Shortly after his webcomic Strange Planet began to achieve viral success in early 2019, US cartoonist Nathan W. Pyle was described as an example of the milkshake duck phenomenon when a 2017 tweet of his was revealed that expressed anti-abortion views. Pyle said shortly afterward that he and his wife "have private beliefs as they pertain to our Christian faith. We believe separation of church and state is crucial to our nation flourishing", and were supporters of the Democratic Party.

Rod Ponton, a lawyer and former prosecutor, went viral in 2021 as the "Zoom Cat Lawyer". Within a day, reports surfaced that he had previously "used federal agents to torment a former lover with drug raids and bogus charges" in 2014.

In 2021, comedian Jensen Karp went viral for a tweet about finding what appeared to be a shrimp tail in his Cinnamon Toast Crunch cereal. He was later revealed as an alleged abuser by numerous other Twitter accounts.

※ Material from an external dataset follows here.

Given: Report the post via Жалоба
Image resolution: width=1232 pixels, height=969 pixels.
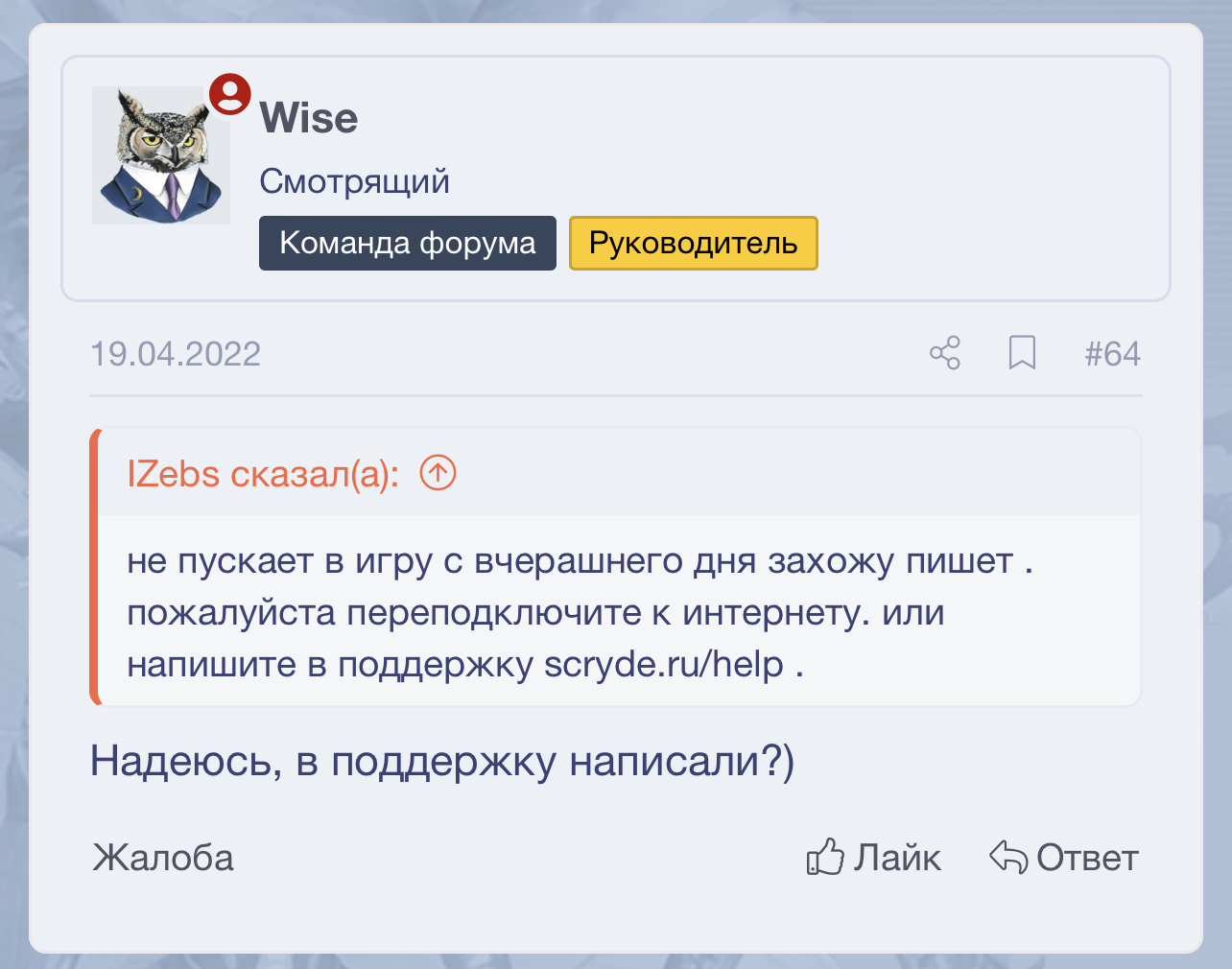Looking at the screenshot, I should [161, 858].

===The "reverse milkshake duck"===
In October 2018, some news outlets used the term "reverse milkshake duck" to describe the reversal of one's public image from problematic to positive. A mother with the Twitter username BlueStarNavyMom3 tweeted a picture of her son, associating him with the #HimToo hashtag, suggesting he was afraid to go on solo dates due to false sexual accusations. The son, Pieter Hanson, was surprised by the post and in a newly created Twitter account posted a message saying the opposite:
That was my Mom. Sometimes the people we love do things that hurt us without realizing it. Let's turn this around. I respect and #BelieveWomen. I never have and never will support #HimToo. I'm a proud Navy vet, Cat Dad and Ally. Also, Twitter, your meme game is on point.
The Verge writer Devon Maloney was one of the first to put a name to the reversal, saying, "In what may have been the internet's first-ever reverse milkshake-ducking, Pieter himself finally logged on a few hours later to clear his name once and for all."

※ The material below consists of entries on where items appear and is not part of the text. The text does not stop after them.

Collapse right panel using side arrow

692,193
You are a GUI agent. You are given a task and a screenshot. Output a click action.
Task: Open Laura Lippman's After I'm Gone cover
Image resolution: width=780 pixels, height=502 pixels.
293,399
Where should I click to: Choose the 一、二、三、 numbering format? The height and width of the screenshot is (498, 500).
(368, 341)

Voxs Aja Romano suggested the phenomenon "might actually be whatever the opposite of a Milkshake Duck is—when a viral moment starts out seeming awful but then becomes unexpectedly good." The Guardian said, "Hanson's story may be one of the first instances of the reversal, as the reality of his personality—a seemingly decent and inspiring young man—is a far cry from the sexist way we were introduced to him." Slate described it as "a viral villain outed as, despite it all, a righteous hero."

== Related concepts ==
A related concept to "milkshake duck" is that of the "problematic fave", a phrase originating on Tumblr, describing a notable and popular person who, despite recent offensive or harmful statements or actions, manages to retain their popularity. Ward was imitating how social media would find dark secrets of public faces who were seemingly decent people which keys the idea that there is something nice about them, but the image is dirtied and they now are seen as problematic. Entrepreneur Elon Musk has been described as a "problematic fave" following his calling one of the Thai cave rescuers a "pedo guy", apparently referencing the prominence of child sex tourism and child prostitution in Thailand, in response to criticism from Vern Unsworth, a Westerner in Thailand.

Polygon writer Julia Alexander argued that terms like "milkshake duck" and "problematic fave" are symptoms of current cultural conflict on the Internet in which users are ready to be outraged and have the ability to search a person's public Internet history to find statements to support that. Alexander suggested that to avoid these labels, one should not worry about what statements they may have made, but whether they show awareness that they made them and that they have grown past or changed away from them.

==In dictionaries==
In December 2017, the phrase was a runner-up in Oxford Dictionaries' "word of the year", losing out to "youthquake". In January 2018, Australia's Macquarie Dictionary named "milkshake duck" its 2017 "word of the year". The phrase was added to Dictionary.com and described as "a person (or thing) who becomes extremely popular on the internet for some positive reason, but as their popularity takes off and people dig into their past, they quickly become an object of outrage and hatred."